TEXT PASSAGE:

=== Section Start ===

Just before being rewarded by the king for heroism, Jack is rudely awakened when Donald breaks a vase over his head. A second blow to the head from Dinkle returns Jack to his dream state.

Jack and the Beanstalk, without its copyrighted music

==Cast==
- Bud Abbott as Mr. Dinkle/Mr. Dinklepuss
- Lou Costello as Jack/Jack Strong
- Dorothy Ford as Receptionist/Polly
- Buddy Baer as Police Sergeant Riley/Giant
- Shaye Cogan as Eloise Larkin/Princess Eloise
- David Stollery as Donald Larkin
- James Alexander as Arthur/Prince Arthur
- Barbara Brown as Mrs. Strong
- William Farnum as King
- Arthur Shields as Patrick the Harp
- Johnny Conrad and Dancers
Mel Blanc provides the voices of the woodland animals of the giant's land.

==Production==
Lou Costello conceived of the idea for Jack and the Beanstalk in order to appeal to children and also to shed a common criticism that he and Bud Abbott had been repeatedly regurgitating stale comedy routines. The story had been brought to the screen as a feature film only once before, as a silent film in 1917. Abbott and Costello researched the fairy tale and discovered at least five separate versions in circulation, which provided them with expanded opportunities for story ideas.

=== Section End ===

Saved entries
=== Section Start ===

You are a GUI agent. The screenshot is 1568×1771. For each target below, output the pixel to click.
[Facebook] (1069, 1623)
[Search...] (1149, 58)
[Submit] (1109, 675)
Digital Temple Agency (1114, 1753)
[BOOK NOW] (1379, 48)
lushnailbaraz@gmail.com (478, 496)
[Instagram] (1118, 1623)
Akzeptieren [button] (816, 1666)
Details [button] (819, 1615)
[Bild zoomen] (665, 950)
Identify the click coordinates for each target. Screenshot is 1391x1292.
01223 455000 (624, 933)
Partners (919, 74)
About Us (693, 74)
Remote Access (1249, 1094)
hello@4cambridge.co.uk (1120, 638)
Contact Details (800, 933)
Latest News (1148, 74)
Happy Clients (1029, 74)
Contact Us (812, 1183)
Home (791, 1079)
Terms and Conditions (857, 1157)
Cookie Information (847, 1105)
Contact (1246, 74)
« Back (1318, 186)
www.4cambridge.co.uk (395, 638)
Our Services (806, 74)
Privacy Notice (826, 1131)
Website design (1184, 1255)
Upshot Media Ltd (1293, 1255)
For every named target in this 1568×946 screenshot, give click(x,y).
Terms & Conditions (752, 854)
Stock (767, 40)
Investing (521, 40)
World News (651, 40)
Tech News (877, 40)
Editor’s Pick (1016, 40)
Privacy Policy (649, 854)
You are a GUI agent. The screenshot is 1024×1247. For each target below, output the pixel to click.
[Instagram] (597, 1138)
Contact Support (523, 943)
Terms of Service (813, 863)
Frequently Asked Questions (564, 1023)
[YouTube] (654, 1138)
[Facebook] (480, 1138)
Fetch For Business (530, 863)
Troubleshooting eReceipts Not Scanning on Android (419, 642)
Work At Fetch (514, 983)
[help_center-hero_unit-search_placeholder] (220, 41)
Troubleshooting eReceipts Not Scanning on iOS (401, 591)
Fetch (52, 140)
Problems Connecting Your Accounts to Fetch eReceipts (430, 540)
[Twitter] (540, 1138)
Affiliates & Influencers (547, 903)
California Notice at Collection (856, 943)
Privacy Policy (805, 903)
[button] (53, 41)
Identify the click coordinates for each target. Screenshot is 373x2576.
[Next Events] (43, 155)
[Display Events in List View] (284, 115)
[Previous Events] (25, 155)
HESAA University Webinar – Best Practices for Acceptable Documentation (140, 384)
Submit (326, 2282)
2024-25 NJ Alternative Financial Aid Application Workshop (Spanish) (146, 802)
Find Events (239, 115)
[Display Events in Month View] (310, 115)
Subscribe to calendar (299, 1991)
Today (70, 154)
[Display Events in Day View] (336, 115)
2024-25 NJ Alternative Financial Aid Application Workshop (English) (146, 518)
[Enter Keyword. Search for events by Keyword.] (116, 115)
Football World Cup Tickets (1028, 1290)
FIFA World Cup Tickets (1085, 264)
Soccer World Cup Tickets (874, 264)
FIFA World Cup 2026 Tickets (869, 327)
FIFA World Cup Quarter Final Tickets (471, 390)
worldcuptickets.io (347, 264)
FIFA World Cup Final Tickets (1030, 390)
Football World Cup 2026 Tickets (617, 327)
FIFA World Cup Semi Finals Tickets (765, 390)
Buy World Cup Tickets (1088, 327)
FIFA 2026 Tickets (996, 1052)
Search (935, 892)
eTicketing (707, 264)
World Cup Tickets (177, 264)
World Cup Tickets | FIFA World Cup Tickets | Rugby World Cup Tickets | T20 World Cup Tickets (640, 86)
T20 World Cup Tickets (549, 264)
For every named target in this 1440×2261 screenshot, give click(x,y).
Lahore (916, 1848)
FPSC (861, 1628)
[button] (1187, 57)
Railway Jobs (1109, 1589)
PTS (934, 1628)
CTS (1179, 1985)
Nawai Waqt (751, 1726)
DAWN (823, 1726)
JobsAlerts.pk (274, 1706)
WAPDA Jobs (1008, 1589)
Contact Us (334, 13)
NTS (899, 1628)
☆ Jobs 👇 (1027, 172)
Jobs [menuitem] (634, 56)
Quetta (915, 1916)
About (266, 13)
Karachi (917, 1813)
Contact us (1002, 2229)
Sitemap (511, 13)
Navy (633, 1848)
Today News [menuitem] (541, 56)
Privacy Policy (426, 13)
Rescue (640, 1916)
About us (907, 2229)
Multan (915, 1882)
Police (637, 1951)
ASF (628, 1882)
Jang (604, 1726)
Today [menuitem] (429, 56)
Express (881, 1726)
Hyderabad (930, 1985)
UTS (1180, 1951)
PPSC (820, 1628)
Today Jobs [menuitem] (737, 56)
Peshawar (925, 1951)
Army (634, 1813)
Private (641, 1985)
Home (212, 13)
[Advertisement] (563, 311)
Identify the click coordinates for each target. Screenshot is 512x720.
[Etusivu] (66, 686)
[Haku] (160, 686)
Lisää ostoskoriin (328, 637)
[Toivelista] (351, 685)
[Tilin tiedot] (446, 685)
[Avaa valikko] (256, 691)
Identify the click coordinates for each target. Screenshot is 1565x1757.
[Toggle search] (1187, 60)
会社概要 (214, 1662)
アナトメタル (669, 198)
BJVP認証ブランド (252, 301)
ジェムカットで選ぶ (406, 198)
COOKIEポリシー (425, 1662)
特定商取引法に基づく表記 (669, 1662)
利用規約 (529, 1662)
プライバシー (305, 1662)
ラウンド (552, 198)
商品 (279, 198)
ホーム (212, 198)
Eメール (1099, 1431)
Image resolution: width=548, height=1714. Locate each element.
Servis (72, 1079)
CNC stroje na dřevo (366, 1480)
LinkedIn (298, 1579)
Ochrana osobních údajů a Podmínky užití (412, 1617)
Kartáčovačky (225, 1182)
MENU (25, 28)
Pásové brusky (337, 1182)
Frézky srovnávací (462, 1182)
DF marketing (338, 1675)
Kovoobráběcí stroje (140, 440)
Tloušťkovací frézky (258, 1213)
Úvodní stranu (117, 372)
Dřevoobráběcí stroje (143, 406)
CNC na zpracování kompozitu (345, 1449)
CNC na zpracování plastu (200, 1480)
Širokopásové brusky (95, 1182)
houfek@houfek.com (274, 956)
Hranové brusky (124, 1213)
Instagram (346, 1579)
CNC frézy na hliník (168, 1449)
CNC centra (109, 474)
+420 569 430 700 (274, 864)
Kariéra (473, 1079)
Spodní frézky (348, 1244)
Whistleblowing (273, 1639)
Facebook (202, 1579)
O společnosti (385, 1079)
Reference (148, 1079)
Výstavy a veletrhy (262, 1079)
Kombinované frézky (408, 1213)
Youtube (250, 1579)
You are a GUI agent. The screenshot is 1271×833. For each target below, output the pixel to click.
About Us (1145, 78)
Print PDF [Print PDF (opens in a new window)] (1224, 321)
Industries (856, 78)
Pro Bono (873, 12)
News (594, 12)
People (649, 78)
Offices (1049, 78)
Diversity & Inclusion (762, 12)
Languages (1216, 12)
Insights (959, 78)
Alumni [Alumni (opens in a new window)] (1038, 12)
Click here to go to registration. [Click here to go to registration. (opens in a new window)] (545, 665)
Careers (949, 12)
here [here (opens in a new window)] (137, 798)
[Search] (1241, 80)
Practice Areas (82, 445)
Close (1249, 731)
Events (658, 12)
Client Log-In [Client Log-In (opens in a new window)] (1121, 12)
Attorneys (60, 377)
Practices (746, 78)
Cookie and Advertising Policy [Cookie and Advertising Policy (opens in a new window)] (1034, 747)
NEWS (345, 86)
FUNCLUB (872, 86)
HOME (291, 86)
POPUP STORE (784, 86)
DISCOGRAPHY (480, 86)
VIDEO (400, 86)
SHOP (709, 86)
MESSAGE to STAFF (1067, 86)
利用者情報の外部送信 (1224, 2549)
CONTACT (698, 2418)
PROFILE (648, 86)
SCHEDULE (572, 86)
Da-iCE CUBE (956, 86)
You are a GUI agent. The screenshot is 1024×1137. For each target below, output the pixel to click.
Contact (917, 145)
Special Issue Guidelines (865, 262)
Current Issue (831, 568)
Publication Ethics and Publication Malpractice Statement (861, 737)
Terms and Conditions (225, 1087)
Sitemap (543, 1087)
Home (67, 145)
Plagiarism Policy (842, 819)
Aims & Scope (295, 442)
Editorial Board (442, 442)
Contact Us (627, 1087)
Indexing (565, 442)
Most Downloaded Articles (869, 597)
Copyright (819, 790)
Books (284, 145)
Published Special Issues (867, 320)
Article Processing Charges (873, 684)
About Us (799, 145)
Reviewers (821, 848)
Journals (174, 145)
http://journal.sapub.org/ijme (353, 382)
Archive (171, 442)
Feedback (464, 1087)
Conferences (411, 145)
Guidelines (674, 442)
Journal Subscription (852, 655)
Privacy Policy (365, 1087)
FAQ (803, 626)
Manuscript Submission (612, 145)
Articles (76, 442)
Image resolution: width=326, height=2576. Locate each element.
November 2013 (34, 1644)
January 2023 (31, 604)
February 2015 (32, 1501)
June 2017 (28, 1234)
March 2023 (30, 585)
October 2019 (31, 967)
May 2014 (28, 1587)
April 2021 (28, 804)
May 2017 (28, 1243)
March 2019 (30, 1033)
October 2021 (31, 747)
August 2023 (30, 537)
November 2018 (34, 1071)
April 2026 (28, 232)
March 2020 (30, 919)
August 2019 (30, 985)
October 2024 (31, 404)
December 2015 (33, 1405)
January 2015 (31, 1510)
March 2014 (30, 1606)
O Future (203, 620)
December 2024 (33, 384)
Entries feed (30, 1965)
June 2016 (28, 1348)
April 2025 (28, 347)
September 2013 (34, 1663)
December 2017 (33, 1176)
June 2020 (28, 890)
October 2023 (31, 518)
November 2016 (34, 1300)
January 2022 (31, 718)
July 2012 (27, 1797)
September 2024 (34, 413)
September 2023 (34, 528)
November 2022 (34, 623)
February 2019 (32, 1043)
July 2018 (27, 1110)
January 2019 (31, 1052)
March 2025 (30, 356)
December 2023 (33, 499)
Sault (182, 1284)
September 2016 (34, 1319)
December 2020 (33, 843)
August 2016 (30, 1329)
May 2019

=== Section End ===

EXERCISE SET:
A) According to the Jack and the Beanstalk film text, in what year was the only earlier feature film of the story made?
B) Extend the text about the Abbott and Costello film Jack and the Beanstalk, starting after its last sentence.

ANSWERS PROVIDED:
A) 1917, as a silent film.

B)
When Universal-International refused to finance the color photography of the film, Abbott and Costello, whose contract allowed them one independent film per year, produced the film through Costello's company, Exclusive Productions. Warner Bros. distributed the film but did not provide financing or production services.

Jack and the Beanstalk was filmed from July 9 through August 2, 1951 at Hal Roach Studios using sets from Joan of Arc (1948).

Before the film's release, Abbott and Costello excised more than 26 minutes, a total of $50,000 worth of production. Some sequences were cut because the team had inadvertently reverted to some tired old lines and gags.

As with The Wizard of Oz, the film's opening and closing segments are presented in sepia tone, although many DVD releases present the sequences in black-and-white. The main portion of the film was filmed in Eastmancolor and presented in the SuperCinecolor process.

==Music==
Songs written by Lester Lee and Bob Russell:

- "Darlene"
- "Jack and the Beanstalk"
- "I Fear Nothing"
- "Dreamer's Cloth"
- "He Never Looked Better in His Life"

A soundtrack album, including songs and dialogue, was released by Decca Records on June 9, 1952.

==Release==
RKO Radio Pictures acquired the film in the late 1950s and rereleased it in 1960.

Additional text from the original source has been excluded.